Lanjutkan berita tentang sidang gugatan di bawah ini, mulai setelah kalimat terakhirnya.

* _Teks yang Diberikan_:
——

Hakim juga menghentikan pemeriksaan perkara. ”Menetapkan biaya perkara ditanggung oleh penggugat dan kuasa hukumnya,” tegas Johanis kembali. Usai sidang, Harianto juga sama dengan Suyanto. Dia memilih enggan berkomentar. Dan dia menyerahkan perkara ini ke kuasa hukumnya. ”Biar pengacara saya nanti yang mengurus,” ujarnya seraya pergi.

——

* _Daftar Item_:
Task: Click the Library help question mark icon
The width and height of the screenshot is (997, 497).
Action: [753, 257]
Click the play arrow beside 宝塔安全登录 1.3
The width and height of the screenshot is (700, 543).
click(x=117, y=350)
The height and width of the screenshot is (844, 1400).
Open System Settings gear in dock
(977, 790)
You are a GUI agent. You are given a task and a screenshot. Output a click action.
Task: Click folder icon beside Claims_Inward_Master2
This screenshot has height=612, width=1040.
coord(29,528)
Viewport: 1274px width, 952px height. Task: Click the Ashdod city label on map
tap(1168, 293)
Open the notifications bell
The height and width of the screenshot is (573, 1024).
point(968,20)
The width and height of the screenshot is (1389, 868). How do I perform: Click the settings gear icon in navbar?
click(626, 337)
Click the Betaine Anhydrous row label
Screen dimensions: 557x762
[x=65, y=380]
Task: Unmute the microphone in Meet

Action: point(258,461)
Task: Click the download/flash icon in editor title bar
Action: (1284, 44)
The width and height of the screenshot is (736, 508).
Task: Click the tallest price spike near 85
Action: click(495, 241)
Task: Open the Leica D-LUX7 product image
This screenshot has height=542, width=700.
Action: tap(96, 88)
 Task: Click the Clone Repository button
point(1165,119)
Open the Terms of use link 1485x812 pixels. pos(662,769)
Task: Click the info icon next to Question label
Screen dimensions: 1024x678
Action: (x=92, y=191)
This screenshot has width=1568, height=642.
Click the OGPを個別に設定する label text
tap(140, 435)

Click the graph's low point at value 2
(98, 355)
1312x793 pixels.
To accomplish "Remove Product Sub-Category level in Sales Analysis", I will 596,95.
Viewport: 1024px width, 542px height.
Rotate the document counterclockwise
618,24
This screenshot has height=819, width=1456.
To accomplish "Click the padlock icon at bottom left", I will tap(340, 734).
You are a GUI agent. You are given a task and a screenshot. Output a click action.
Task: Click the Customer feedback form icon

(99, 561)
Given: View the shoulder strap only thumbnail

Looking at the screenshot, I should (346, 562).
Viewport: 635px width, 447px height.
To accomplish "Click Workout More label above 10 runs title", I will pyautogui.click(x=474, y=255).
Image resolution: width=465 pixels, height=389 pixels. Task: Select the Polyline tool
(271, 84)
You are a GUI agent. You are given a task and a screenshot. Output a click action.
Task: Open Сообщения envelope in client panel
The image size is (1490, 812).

——

* _Jawaban_:
Lantas siapa sebenarnya Achmad Mujais? Jawa Pos Radar Malang mulai kemarin, pukul 14.00–19.00, nyanggong di rumah dan kantor Achmad Mujais di Perum Royal Janti Residence. Namun, oleh Munawar, pengurus koperasi, koran ini dihalangi-halangi. ”Beliau (Mujais) sedang rapat penting. Tidak bisa diganggu,” tegas Munawar, kemarin sore. Ketika wartawan koran ini berniat untuk menunggu hingga rapat selesai, Munawar mengungkapkan tetap tidak bisa. ”Kalau mau bertemu Pak Mujais harus membawa surat resmi yang berisikan keperluannya seperti apa. Tidak bisa langsung bertemu,” terangnya. Awalnya ketika datang, wartawan koran ini disuruh untuk mengisi buku tamu terlebih dulu.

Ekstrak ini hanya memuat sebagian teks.